Dear young me, I think I miss you more than I thought I could. The youngest part of you that still lives somewhere around here. Your way to see the world, the way you didn’t know the world at all. Sometimes I stop remembering who you wanted to be, your deepest desires, the blanket you used to cover my body against winter. You too wanted to be winter, like the snow falls down and covers every dirty thing on the ground. You wanted to be a pianist, to hear the silence between two notes. And I don’t know what happened, but it’s like I have lost some pieces of the story. Where did that boy go? And where am I know? I wish I could go back in time and meet you just to tell you to be stronger, to take your hand and protect you. Because two of us could have made it better than what is left of you. God how much I need you to help me finding the truth. You were so good in it. I hope you’re fine over there, just tell me when you’re home again, because we have a lot to talk about.
So when love is gone, where do we go?
Landed on Uranus.
I got the ocean in the eyes, and I can’t swim anymore.
The other me.
I wanted to text you, not to know how you are, but to know how living without me feels like. I've never been without me, so I don't know. I would like to know what it feels like not having me worrying about to know if it's okay, not hearing me laugh, not hearing me hum stupid songs, not hearing me talk, not to hear me screaming when I get angry, not having me around to talk with when things are not going right, not having me ready there to do anything to make you feel good. Maybe you're better off, or maybe you're not. But I doubted it and I would also like to know if this doubt has come to you from time to time. Because you know, I sometimes wonder what is like being without you, but I'd rather not answer that it’s fine like this.
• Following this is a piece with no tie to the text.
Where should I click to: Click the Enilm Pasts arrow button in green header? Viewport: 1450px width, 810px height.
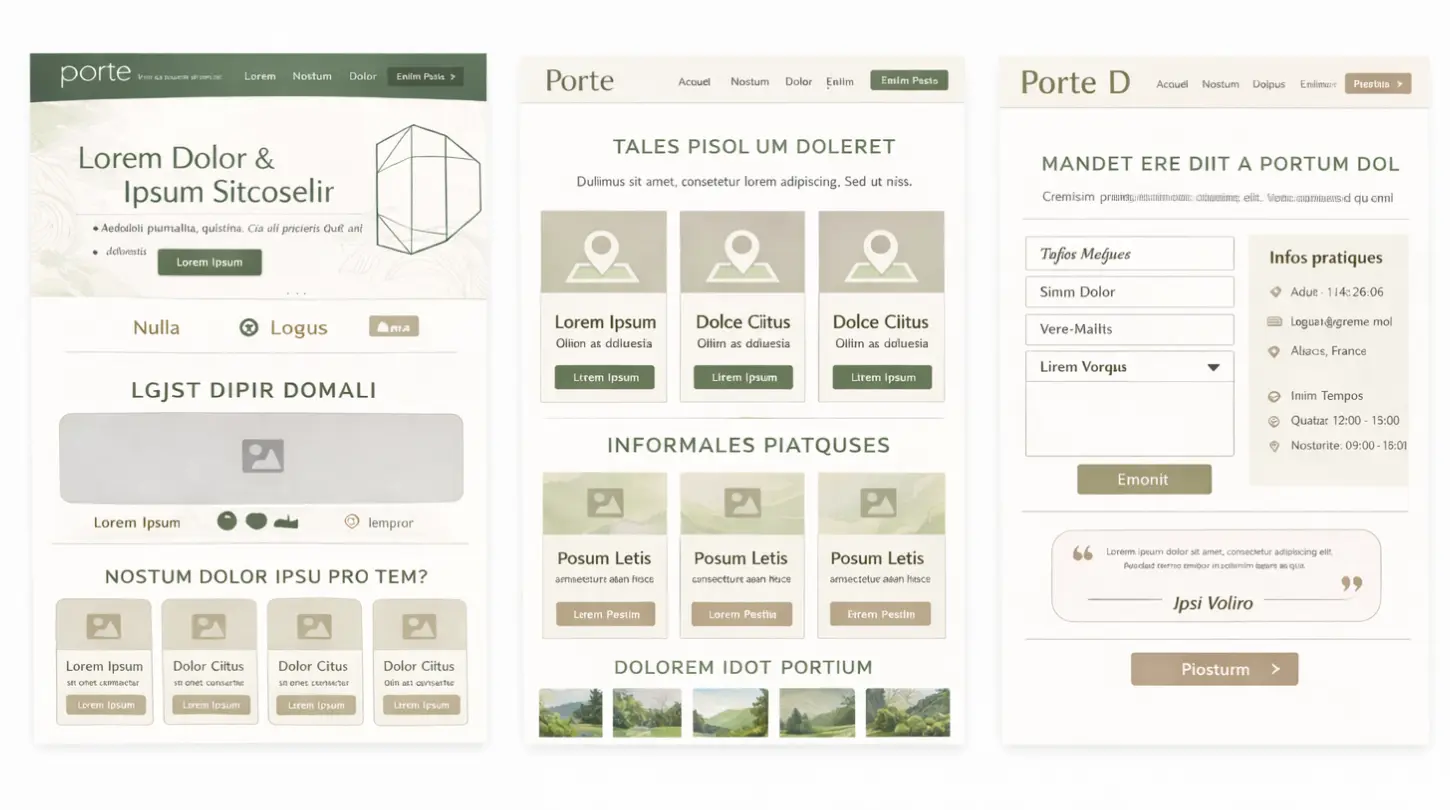coord(426,76)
It’s fine like this.
I’m better alone than lonely, here with you.
I am light. I am cold. I am wind. I am dark. I am lost. I am alive. I am far. I am here. I am there. I am everywhere and nowhere. I am sea. I am waves. I am solitude, but I am free. I look at the mirror and I see so many things. I mean, are you able to love yourself? I don’t know, is it really possible? I am winter, everybody knows. But I am sun. And I want to remember. It’s time to remember who I am.
I want everything and I want nothing, just to be sure to have been something.
Let the devil come in.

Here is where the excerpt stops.